Maretzek Italian Opera: Lucia di Lammermoor

Event Information

Venue(s):
Academy of Music

Manager / Director:
Max Maretzek

Event Type:
Opera

Record Information

Status:
Published

Last Updated:
21 January 2016

Performance Date(s) and Time(s)

08 Oct 1867, 8:00 PM

Program Details

Prices “as usual.”

Performers and/or Works Performed

1)
aka Lucy of Lammermoor
Composer(s): Donizetti
Text Author: Cammarano
Participants:  Maretzek Italian Opera Company;  Signor [tenor] Baragli (role: Edgardo);  Angela Peralta (role: Lucia);  Ettore Barili (role: Raimondo);  Fernando [bass-baritone] Bellini (role: Ashton)

Citations

1)
Advertisement: New-York Times, 03 October 1867, 7.
2)
Advertisement: New-Yorker Staats-Zeitung und Herold, 06 October 1867, 8.
3)
Announcement: New-Yorker Staats-Zeitung und Herold, 07 October 1867, 8.
4)
Announcement: New-Yorker Staats-Zeitung und Herold, 08 October 1867, 8.
5)
Review: New-York Times, 09 October 1867, 5.

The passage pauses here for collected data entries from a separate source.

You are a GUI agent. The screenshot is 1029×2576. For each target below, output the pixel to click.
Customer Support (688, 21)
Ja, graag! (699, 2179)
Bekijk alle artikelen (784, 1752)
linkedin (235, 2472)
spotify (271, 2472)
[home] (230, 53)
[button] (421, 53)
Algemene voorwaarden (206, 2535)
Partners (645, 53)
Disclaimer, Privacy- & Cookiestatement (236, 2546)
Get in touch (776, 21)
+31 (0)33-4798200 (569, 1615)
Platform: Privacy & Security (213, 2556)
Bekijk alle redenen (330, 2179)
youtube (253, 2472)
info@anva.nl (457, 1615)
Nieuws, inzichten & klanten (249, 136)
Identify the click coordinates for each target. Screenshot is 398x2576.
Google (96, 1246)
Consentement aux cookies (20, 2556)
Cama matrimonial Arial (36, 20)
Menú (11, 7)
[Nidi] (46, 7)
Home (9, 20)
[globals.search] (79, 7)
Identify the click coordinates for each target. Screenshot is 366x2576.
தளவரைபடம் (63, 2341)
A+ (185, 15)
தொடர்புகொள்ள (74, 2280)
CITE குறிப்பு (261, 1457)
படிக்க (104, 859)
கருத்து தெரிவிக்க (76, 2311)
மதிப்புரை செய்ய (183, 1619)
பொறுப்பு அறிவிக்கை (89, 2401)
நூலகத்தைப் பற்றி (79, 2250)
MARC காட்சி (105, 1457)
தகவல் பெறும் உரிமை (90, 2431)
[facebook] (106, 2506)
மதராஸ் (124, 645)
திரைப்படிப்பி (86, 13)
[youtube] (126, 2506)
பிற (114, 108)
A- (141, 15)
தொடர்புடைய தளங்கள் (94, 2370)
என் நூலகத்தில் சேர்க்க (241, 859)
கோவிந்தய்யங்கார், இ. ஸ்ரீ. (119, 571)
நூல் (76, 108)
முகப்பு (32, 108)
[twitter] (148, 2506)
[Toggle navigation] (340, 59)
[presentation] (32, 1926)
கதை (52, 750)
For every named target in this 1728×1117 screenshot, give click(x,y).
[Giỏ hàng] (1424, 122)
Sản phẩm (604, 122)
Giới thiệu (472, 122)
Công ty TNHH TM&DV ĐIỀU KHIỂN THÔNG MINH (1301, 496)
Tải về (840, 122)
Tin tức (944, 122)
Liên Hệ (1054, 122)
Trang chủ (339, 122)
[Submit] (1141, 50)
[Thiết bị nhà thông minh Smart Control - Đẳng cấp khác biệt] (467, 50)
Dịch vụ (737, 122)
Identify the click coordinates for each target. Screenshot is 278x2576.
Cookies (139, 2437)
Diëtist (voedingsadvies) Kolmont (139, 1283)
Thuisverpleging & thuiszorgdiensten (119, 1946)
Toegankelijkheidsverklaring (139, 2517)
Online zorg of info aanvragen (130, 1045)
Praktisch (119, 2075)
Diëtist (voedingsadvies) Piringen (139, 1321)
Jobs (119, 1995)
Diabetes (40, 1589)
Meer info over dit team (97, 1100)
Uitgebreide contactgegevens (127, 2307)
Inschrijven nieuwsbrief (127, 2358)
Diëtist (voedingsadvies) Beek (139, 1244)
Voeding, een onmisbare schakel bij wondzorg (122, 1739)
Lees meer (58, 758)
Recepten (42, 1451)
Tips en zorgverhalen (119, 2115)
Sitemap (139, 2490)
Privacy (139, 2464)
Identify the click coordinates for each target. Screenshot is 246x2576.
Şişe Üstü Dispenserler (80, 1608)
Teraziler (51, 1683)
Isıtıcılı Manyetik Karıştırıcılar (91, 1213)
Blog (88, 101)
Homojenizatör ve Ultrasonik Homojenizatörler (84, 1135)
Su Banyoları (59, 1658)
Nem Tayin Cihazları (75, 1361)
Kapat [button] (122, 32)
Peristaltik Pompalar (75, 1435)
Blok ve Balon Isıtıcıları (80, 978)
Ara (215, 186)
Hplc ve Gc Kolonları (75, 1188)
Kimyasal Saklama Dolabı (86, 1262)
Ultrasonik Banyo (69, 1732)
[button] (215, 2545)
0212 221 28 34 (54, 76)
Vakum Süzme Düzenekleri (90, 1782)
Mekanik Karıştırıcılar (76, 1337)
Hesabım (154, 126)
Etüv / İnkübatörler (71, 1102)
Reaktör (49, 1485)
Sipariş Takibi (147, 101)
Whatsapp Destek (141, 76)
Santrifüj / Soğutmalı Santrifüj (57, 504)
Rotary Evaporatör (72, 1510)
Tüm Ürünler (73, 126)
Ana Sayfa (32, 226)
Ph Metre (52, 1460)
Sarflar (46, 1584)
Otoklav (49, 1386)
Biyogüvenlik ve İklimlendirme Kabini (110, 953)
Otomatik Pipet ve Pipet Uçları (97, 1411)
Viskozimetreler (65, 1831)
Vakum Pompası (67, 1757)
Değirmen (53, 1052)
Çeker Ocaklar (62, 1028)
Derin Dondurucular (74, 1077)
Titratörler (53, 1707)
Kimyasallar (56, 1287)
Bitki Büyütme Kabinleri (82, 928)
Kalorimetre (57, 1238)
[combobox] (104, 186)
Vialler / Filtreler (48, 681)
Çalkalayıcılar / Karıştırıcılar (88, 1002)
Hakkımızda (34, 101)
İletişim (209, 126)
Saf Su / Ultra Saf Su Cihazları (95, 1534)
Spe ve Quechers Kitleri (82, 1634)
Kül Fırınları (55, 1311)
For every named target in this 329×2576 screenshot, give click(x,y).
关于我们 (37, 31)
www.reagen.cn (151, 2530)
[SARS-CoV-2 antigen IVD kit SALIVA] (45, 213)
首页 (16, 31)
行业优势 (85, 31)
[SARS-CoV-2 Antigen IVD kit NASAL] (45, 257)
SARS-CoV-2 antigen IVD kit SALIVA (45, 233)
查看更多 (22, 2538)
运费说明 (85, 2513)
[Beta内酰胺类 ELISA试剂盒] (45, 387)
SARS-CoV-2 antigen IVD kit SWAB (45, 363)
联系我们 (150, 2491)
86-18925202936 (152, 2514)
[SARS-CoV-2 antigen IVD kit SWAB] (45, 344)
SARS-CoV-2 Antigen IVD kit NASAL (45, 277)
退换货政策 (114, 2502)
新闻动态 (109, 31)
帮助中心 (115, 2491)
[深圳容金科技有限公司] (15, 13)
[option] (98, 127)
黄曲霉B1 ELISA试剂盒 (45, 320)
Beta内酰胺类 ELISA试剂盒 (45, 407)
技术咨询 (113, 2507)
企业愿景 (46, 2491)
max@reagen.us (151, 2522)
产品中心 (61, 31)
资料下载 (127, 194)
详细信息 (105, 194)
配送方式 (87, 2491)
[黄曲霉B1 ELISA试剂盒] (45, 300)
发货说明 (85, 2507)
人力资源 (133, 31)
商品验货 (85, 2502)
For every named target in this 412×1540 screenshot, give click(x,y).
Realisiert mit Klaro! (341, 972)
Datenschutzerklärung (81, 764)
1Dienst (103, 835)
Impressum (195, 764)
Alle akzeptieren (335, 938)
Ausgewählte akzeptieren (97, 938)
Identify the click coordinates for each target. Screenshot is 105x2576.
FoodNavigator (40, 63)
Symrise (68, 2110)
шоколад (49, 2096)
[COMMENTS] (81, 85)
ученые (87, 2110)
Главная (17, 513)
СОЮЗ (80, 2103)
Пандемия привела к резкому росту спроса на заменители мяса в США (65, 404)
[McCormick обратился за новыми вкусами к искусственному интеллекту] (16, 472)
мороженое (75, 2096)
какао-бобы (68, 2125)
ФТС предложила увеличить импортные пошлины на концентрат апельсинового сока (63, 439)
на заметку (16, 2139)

“‘Lucia di Lammermoor’ was given by Mr. MARETZEK’S artists last evening. Although this exceedingly sentimental opera has long ceased to have any very strong hold upon the public, it always commands a good audience, and will ever be listened to with pleasure. It is by all odds the tenor’s opera, and yet there are few light sopranos who have visited this City who have not impersonated at some time or other Edgardo’sbella alma inamorata.’ Last evening Senora PERALTA assumed the rôle of Lucia, for the first time this season, and Signor BARAGLI sang the music of Edgardo as well as he could—which was much better, perhaps, than some tenors could sing. Nevertheless, he was not as effective as ANASTASI (who was first announced for the part) would have been. The rehearsals of the ‘Huguenots,’ now in progress, prove too exhaustive for the latter artist, however, and so he was excused from last night’s performance. The character of Edgardo is no doubt a little out of fashion just now, but it is hardly likely that it ever would have been in fashion if it had always been played as tamely as Signor BARAGLI plays it. Someting else besides pretty singing is required to make the part interesting. The composer and the librettist have certainly done their share toward this result.—For DONIZETTI always keeps closely to his story—eschewing musical and choreographic interludes and musical hors d’oeuvres of all kinds, and yet he has always written to please, and has succeeded in pleasing the great majority of persons. He tells his tale charmingly, taking care never to be too grave—even when a considerable amount of gravity would seem to be required by the nature of his subject. Senora PERALTA is at least heard to advantage in this opera, even if she is not seen to advantage. She is brilliant, if she cannot be sentimental, and she sings to perfection if she cannot act. In the episode of the malediction and in the mad scene, the vocalism was superb. Such ornamentation as Senora PERALTA’S has not been employed in the Academy for a long while. Signor BELLINI, as Ashton, sang with his usual warmth, and Signor BARILI, who was intrusted with the little part of Raimond, did the little he had to do very creditably.”